Hannah Young, audience director for Reveal, said that during testing, most people wanted to feel more immersed in the stories featured on the podcast.
“We found out that the thing people really wanted, which was really innovative, is they want to feel like they were part of the actual investigation,” she said. “They think that’s really intriguing and they really wanted to see that — anything for them to feel like they are an investigative reporter.”
After 10 weeks of intense iterative work, the team came up with a solution that would do just that — a chatbot called Amplify. Young said Reveal designed the feature to be as accessible as possible, using SMS instead of a service like Facebook Messenger so that people wouldn’t have to sign in to use it. The project debuted on an early June episode about in vitro fertilization.
“We chose topics that people have a lot of connection with, which prompts people to find out more,” Pyle said.
People can text key words — which Reveal host Al Letson announces periodically throughout a podcast episode — to see photos, documents and other media that relate to the story at hand. The decision to give listeners the power to decide what they do and don’t want to see was a product of user testing during the iteration process.
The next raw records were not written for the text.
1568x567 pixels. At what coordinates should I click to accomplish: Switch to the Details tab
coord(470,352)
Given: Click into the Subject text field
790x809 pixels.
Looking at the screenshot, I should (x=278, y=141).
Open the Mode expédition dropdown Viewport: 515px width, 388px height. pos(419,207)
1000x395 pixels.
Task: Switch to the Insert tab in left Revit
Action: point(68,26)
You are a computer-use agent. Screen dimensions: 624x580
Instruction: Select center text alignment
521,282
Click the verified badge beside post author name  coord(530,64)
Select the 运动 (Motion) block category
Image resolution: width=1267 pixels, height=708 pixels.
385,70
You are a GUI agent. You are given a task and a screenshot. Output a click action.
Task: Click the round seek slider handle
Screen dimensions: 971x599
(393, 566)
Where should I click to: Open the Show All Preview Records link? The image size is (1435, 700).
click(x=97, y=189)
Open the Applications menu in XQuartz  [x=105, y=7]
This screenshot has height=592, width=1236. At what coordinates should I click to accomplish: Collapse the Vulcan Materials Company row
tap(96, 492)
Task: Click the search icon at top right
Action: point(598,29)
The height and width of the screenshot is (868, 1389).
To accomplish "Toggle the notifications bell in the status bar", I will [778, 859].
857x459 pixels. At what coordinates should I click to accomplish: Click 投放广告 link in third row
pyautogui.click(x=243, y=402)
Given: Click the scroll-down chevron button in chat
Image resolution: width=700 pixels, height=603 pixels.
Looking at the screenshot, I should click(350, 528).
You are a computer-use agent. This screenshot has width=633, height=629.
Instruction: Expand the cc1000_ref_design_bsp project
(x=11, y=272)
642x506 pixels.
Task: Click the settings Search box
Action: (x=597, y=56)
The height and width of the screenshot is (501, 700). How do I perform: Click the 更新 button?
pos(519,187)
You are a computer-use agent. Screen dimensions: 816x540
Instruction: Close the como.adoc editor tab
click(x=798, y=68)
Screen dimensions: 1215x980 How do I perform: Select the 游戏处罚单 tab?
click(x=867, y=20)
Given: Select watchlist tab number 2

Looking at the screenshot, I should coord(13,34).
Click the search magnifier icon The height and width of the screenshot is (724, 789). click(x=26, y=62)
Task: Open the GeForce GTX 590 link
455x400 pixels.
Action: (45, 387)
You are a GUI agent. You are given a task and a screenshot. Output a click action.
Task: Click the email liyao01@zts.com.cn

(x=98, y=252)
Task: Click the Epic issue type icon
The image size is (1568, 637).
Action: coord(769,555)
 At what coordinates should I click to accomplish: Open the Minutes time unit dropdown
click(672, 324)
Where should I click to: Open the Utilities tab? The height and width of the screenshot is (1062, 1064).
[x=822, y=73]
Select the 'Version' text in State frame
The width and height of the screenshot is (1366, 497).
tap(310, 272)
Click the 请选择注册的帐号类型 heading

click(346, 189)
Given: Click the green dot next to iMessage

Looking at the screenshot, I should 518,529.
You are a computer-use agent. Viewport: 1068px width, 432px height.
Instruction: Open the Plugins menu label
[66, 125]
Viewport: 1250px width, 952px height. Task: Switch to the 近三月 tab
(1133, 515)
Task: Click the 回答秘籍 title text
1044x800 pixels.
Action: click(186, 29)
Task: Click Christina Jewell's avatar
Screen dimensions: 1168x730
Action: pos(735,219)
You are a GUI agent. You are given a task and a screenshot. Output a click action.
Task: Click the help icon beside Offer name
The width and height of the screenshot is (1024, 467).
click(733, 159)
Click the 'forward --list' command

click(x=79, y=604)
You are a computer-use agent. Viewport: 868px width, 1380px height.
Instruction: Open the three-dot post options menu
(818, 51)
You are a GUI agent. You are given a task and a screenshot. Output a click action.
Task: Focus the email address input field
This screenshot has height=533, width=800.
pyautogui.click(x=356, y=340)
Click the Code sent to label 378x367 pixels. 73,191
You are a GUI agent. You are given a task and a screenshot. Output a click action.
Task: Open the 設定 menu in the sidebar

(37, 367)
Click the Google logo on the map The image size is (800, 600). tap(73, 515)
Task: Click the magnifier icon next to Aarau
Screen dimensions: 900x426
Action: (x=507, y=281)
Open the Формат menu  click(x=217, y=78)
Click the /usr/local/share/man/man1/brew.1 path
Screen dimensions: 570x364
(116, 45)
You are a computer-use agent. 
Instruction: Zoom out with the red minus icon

“They didn’t want us to necessarily decide ahead of time what assets we could deliver,” said Sam Ward, a senior digital producer at Reveal. “As we started to refine our idea farther along, we found that people were interested in the data that was involved in the story, photographs of the main characters and being able to get those things on demand.”
During the show on in vitro fertilization, Letson told listeners to text a specific phone number to get extra media elements throughout the episode. The first thing all listeners saw when they texted in was a selfie of Letson in the studio — something Young said people really responded to.
“People loved that they were getting something you couldn’t get any other place,” she said. “We wanted to incorporate that insider newsroom feel.”
Besides the selfie, texting throughout the episode yielded photos of the people involved in the story and a graph about in vitro fertilization.
“It’s hard when you’re listening and hearing a bunch of numbers to put that into context to see what that means,” Young said. “We’re looking for shows really heavy in data so we can really experiment.”
The entire system jumps through several different technological hoops in order to deliver extra content to listeners. First, a service called Twilio handles incoming text messages and provides the phone number for Reveal. From there, texts go to a service called Flow XO, a platform on which Reveal built its chatbot. Finally, all the extra media is sent from CIR’s servers.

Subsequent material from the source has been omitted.